— start of EXCERPTED RECORDS —
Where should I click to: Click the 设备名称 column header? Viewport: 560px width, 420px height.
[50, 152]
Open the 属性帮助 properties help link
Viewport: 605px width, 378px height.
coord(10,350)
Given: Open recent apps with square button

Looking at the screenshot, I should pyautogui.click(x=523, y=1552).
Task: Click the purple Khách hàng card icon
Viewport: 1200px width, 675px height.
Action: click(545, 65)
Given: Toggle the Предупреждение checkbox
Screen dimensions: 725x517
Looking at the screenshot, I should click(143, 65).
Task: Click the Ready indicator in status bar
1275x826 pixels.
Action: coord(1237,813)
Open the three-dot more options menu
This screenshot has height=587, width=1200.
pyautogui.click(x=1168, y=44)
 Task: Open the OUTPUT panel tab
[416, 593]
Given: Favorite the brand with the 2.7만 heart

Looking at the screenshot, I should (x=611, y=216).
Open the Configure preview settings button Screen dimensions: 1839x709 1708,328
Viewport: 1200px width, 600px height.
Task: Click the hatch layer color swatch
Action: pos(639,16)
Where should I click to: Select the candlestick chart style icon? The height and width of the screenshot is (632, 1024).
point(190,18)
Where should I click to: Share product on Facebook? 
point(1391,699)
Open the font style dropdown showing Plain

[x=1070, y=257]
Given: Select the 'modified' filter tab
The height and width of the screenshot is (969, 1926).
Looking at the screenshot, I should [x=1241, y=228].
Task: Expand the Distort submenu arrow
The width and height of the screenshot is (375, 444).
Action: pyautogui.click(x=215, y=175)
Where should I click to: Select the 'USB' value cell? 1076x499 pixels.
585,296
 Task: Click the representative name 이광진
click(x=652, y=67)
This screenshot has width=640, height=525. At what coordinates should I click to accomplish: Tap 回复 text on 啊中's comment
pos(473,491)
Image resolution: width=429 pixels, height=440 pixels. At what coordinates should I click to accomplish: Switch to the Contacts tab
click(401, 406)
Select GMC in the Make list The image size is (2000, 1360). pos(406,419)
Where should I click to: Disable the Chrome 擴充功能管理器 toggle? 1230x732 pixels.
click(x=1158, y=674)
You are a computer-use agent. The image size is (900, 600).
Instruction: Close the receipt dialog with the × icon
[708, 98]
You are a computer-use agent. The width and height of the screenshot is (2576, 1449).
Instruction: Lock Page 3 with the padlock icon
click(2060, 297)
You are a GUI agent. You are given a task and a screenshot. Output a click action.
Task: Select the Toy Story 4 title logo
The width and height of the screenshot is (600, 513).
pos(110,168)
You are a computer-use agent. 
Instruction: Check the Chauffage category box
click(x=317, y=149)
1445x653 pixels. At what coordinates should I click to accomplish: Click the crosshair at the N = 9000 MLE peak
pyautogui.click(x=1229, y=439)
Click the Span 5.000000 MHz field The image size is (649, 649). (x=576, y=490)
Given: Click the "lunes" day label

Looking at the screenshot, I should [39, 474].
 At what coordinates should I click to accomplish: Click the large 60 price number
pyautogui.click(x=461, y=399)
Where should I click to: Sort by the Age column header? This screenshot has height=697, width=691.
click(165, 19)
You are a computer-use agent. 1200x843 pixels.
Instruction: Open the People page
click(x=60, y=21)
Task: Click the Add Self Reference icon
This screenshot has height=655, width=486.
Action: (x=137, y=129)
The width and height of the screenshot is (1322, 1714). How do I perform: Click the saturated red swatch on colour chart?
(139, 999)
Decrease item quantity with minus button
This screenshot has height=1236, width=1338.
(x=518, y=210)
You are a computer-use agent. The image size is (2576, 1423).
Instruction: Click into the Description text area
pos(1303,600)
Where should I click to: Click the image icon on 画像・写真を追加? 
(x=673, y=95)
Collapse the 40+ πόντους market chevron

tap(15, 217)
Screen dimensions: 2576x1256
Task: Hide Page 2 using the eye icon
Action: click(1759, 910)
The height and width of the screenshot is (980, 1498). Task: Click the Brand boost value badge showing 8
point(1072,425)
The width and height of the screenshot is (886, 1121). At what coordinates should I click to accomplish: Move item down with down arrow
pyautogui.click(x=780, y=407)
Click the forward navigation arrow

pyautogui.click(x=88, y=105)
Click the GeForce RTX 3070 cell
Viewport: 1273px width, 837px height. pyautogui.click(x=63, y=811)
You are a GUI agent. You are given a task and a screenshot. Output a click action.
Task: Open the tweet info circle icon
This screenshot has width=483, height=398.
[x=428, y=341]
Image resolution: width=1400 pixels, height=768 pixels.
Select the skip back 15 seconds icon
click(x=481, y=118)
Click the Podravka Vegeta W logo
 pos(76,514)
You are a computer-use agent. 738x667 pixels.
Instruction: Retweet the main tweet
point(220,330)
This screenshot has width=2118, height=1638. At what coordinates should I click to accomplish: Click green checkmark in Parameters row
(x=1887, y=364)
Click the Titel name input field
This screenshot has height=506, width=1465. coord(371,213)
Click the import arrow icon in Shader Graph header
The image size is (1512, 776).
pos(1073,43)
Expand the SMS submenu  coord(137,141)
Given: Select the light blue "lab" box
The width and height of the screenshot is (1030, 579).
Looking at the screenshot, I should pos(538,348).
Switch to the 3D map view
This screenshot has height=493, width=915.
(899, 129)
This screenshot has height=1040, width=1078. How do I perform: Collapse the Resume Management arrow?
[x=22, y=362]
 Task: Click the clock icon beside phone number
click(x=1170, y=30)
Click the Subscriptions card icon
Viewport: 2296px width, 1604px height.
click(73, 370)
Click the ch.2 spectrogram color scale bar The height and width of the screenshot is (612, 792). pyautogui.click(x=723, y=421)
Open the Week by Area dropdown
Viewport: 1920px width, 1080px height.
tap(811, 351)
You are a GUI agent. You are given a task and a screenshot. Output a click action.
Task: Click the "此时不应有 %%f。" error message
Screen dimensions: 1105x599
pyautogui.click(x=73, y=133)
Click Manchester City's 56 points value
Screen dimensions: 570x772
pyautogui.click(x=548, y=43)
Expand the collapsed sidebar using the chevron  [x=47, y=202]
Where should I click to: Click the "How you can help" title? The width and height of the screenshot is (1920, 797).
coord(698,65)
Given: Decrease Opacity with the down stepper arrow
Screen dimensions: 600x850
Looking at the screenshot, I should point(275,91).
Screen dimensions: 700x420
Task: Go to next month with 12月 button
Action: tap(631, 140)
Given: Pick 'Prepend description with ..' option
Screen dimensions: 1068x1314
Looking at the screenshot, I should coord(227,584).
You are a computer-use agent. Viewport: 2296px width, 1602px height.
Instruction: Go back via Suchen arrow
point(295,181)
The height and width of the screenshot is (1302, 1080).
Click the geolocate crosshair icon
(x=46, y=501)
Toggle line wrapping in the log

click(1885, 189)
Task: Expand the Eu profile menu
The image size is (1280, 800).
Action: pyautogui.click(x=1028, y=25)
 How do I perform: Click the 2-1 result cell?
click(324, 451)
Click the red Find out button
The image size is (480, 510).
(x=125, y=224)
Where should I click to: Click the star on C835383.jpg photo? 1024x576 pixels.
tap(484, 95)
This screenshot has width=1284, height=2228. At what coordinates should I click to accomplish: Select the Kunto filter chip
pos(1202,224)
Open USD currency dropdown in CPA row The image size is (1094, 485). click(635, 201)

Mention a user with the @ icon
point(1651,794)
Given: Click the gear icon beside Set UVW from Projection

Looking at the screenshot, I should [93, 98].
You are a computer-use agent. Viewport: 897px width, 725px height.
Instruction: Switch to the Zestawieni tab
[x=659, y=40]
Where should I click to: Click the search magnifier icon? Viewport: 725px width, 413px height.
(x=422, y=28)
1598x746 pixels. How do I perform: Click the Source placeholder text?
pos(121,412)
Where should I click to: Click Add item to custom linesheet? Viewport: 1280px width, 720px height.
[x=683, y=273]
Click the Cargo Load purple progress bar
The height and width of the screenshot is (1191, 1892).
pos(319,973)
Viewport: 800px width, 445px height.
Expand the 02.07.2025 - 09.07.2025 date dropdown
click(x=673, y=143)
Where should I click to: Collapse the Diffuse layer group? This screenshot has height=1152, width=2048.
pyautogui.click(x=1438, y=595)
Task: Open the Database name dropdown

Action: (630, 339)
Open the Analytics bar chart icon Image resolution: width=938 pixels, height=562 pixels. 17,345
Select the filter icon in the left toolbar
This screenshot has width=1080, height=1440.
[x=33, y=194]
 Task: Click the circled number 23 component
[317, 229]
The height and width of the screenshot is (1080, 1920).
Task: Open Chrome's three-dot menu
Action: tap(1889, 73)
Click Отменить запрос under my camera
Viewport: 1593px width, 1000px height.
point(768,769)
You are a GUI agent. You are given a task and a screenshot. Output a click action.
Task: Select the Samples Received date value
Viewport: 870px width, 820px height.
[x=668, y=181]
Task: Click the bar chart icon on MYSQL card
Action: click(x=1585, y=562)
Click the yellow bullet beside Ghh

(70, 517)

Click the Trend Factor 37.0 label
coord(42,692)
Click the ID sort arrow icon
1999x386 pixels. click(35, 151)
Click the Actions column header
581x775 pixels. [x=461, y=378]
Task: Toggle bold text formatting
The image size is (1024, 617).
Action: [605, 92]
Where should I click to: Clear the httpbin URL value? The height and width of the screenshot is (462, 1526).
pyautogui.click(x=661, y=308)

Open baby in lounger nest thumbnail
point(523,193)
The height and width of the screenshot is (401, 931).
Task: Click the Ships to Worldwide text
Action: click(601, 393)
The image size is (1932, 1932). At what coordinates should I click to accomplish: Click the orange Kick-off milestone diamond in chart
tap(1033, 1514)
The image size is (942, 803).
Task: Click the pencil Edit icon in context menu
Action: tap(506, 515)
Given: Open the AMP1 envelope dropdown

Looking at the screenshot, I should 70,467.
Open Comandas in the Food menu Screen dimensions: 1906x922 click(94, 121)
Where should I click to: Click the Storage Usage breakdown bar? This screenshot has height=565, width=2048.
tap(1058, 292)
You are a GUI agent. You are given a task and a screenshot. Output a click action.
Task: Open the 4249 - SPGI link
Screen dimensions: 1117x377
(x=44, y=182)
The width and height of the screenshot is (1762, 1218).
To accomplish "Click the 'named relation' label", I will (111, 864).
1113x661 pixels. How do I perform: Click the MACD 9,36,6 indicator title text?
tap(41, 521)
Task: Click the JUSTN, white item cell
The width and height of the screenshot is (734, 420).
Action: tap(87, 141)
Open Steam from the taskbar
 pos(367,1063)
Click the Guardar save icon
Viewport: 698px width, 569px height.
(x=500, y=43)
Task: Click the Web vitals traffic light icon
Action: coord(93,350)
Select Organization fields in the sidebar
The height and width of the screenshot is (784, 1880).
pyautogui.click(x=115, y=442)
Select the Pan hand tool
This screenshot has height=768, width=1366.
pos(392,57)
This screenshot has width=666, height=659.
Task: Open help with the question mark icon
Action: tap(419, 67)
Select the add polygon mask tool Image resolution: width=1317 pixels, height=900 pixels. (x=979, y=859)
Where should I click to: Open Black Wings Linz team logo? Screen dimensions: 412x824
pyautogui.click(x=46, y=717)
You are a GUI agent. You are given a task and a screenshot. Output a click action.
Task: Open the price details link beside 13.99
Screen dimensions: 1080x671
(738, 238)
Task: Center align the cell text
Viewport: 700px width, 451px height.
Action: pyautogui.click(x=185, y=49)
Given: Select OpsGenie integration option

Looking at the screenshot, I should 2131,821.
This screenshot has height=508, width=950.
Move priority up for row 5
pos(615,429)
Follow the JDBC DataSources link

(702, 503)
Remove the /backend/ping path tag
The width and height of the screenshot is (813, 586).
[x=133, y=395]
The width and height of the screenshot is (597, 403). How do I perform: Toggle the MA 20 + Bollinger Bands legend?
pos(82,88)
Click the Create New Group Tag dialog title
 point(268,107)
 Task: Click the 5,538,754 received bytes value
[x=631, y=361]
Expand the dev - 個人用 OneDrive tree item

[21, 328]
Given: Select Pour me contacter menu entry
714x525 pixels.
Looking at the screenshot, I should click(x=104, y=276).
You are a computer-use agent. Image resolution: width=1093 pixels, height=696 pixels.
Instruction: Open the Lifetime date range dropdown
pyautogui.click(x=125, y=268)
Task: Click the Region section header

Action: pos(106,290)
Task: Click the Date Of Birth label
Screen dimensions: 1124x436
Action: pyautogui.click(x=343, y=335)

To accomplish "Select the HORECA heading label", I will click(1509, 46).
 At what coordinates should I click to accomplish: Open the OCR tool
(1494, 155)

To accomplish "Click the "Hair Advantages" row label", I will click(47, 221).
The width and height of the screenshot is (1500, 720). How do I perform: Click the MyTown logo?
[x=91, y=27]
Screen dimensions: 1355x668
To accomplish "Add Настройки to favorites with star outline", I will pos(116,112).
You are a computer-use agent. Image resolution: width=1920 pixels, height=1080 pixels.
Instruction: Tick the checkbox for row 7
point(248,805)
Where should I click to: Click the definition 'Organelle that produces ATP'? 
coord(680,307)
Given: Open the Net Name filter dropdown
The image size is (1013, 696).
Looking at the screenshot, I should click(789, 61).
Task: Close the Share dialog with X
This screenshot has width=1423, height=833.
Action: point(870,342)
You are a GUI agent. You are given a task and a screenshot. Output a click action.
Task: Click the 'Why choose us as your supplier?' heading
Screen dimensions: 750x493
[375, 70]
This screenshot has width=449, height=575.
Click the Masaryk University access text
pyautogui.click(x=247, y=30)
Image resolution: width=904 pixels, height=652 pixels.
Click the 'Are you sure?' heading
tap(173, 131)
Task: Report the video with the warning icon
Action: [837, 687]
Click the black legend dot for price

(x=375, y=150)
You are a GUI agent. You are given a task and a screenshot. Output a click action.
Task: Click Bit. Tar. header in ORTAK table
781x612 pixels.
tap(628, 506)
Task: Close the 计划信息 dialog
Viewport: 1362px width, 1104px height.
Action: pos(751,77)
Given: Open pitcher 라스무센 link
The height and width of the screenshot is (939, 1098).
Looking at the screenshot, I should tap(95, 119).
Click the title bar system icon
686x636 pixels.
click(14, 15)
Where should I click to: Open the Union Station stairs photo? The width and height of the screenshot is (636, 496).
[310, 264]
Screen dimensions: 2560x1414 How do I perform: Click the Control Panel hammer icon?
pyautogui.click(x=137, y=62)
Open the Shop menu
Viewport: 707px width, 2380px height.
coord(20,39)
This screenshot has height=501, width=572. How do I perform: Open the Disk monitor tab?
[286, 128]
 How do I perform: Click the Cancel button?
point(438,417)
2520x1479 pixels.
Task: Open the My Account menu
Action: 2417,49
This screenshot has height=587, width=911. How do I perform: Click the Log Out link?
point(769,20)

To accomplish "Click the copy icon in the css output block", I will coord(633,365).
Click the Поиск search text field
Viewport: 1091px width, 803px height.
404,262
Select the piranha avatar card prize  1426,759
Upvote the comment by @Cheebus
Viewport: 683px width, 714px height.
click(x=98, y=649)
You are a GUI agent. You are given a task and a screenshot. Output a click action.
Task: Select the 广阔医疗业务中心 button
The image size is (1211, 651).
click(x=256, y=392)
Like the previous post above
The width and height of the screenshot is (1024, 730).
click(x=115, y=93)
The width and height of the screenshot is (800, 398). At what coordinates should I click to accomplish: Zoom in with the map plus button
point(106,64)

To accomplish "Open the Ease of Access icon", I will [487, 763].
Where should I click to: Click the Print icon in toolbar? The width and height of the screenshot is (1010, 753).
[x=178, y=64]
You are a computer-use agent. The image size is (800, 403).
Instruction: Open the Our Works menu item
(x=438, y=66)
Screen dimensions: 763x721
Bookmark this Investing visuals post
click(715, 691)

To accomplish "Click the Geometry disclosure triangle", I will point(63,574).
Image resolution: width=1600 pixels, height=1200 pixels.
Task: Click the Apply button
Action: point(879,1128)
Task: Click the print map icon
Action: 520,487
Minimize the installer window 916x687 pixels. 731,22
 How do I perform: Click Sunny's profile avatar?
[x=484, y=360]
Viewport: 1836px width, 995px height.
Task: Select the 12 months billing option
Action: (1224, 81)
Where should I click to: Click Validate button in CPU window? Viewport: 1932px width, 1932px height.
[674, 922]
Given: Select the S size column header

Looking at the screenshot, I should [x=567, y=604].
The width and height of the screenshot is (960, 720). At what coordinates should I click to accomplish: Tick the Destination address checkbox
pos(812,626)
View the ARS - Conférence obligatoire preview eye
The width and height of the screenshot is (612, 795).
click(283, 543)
— end of EXCERPTED RECORDS —
__STATED EXERCISE__.
Reproduce the lines of the entries word for word, beginning with the line that contains "Where should I click to: Collapse" and continuing through the line that contains "pyautogui.click(x=661, y=308)", both included.

__OUTPUT OF THE EXERCISE__.
Where should I click to: Collapse the Diffuse layer group? This screenshot has height=1152, width=2048.
pyautogui.click(x=1438, y=595)
Task: Open the Database name dropdown

Action: (630, 339)
Open the Analytics bar chart icon Image resolution: width=938 pixels, height=562 pixels. 17,345
Select the filter icon in the left toolbar
This screenshot has width=1080, height=1440.
[x=33, y=194]
 Task: Click the circled number 23 component
[317, 229]
The height and width of the screenshot is (1080, 1920).
Task: Open Chrome's three-dot menu
Action: tap(1889, 73)
Click Отменить запрос under my camera
Viewport: 1593px width, 1000px height.
point(768,769)
You are a GUI agent. You are given a task and a screenshot. Output a click action.
Task: Select the Samples Received date value
Viewport: 870px width, 820px height.
[x=668, y=181]
Task: Click the bar chart icon on MYSQL card
Action: click(x=1585, y=562)
Click the yellow bullet beside Ghh

(70, 517)

Click the Trend Factor 37.0 label
coord(42,692)
Click the ID sort arrow icon
1999x386 pixels. click(35, 151)
Click the Actions column header
581x775 pixels. [x=461, y=378]
Task: Toggle bold text formatting
The image size is (1024, 617).
Action: [605, 92]
Where should I click to: Clear the httpbin URL value? The height and width of the screenshot is (462, 1526).
pyautogui.click(x=661, y=308)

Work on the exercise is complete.